JJ Lim is awarded a Social Science Research Council Graduate Research Fellowship

Graduate student JJ Lim was awarded the Social Science Research Council Graduate Research Fellowship (SSRC GRF) by the Singapore Social Science Research Council and the Singapore Ministry of Education for his project titled `Investigation of agreement markers across Mongolian’.
The fellowship consists of a research grant, mentorship by faculty at the National University of Singapore (NUS), and an opportunity to visit Singapore to engage in research activities with NUS.

Yaqian Huang awarded NSF Doctoral Dissertation Research Improvement Grant

Graduate student Yaqian Huang, a PhD candidate in our department, has been awarded a National Science Foundation Doctoral Dissertation Research Improvement Grant (Ling-DDRI, with Prof. Marc Garellek) for the project “Phonetics of period doubling.” The goal of the project is to study the production and perception of period doubling, an irregular voice quality with more than one pitch. Yaqian will characterize the articulatory and acoustic properties of period doubling, and determine how it affects pitch and tone perception.
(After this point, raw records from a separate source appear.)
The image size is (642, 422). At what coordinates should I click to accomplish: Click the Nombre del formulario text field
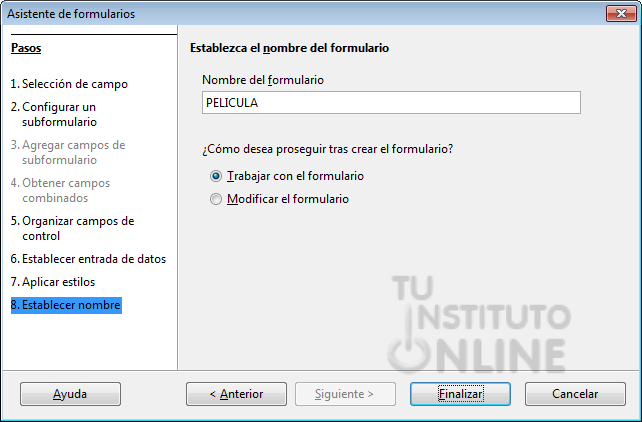click(x=391, y=103)
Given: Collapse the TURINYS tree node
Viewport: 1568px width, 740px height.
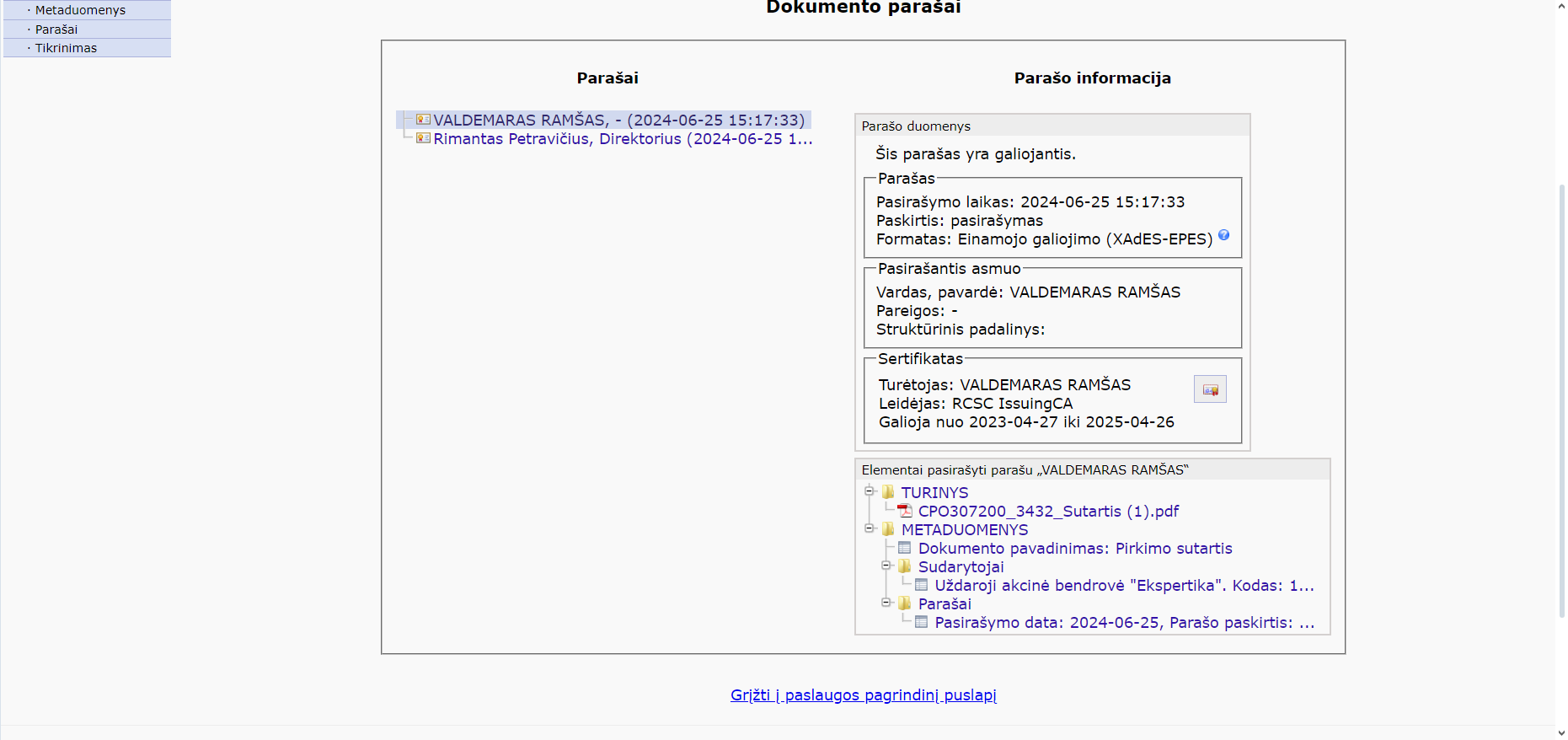Looking at the screenshot, I should coord(870,491).
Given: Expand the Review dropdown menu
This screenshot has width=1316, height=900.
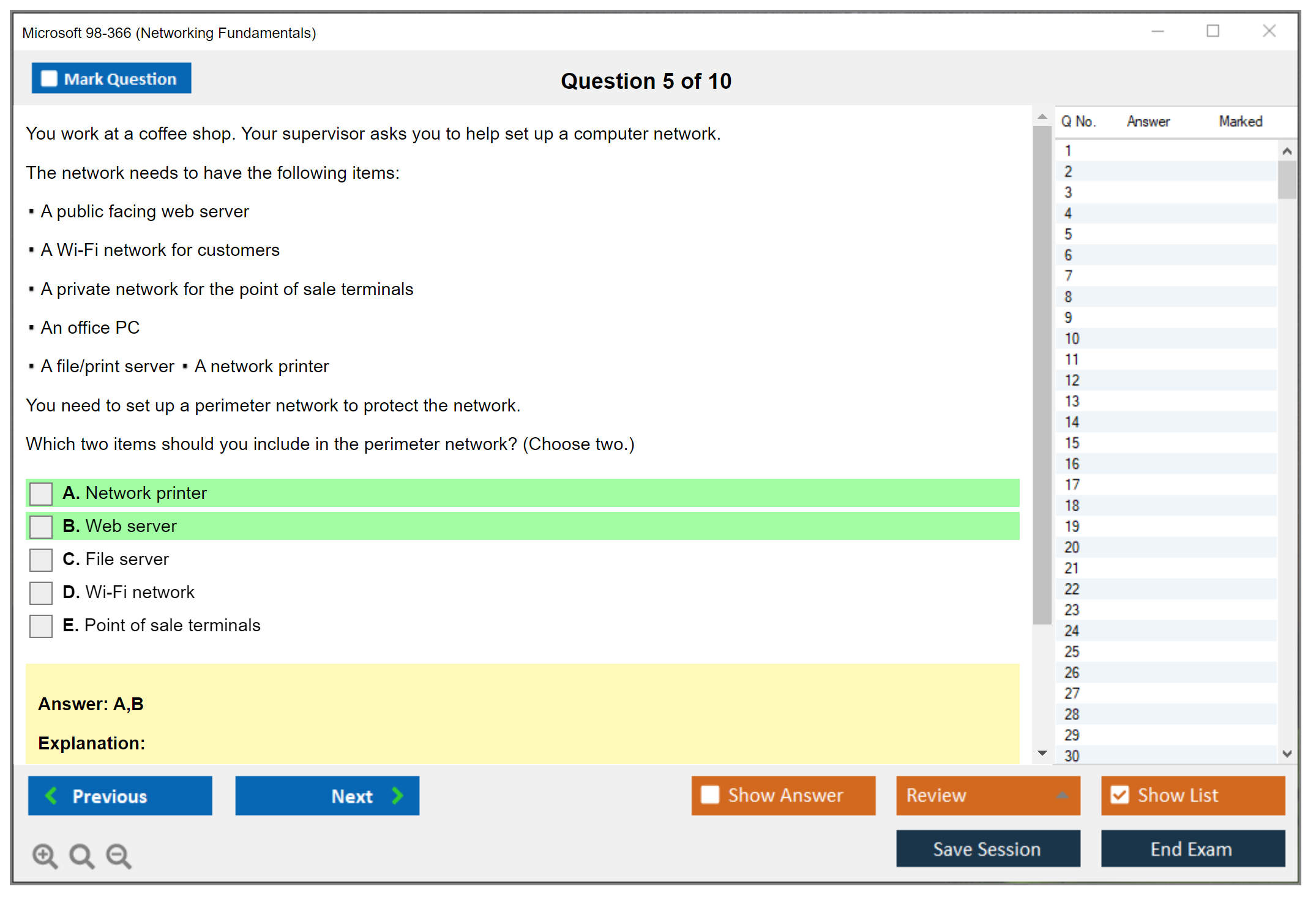Looking at the screenshot, I should pos(1063,795).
Nina Semushina defends her dissertation and becomes a post-doc at the University of Chicago

Nina Semushina successfully defended her dissertation “The linguistic representation of number: Cross-linguistic and cross-modal perspectives” on August 20, 2021. She started a post-doc at the University of Chicago with Susan Goldin-Meadow and R. Breckie Church, investigating the effectiveness of teaching methods that incorporate gesture or spatial highlighting tools for math learning in hearing and deaf children and adults.

Nina Feygl Semushina co-organizes a workshop on Sign Language studies at V-NYI

Graduate student Nina Feygl Semushina organized a virtual workshop on “Sign Language Studies” on July 21-30, together with Masha Esipova (Princeton University), Philippe Schlenker (NYU/CNRS), and Valeria Vinogradova (University of East Anglia). The workshop highlighted different areas of sign language linguistics, such as iconicity, variation, language acquisition, and sign & gesture. On July 28, Nina gave a presentation on “Acquisition of number and language: does the order matter? Age of first language acquisition effects on automatic number processing.
The workshop was dedicated to the memory of Tatiana Davidenko, a pioneering Deaf teacher and researcher of Russian Sign Language, who passed away in June 2020.
The workshop was part of the Virtual Summer Institute of Linguistics, Cognition, and Culture (V-NYI), organized by Stony Brook University (NY) and Herzen State Pedagogical University (St. Petersburg, Russia). This year, V-NYI Summer Institute connected 301 students & 55 faculty members from 43 countries.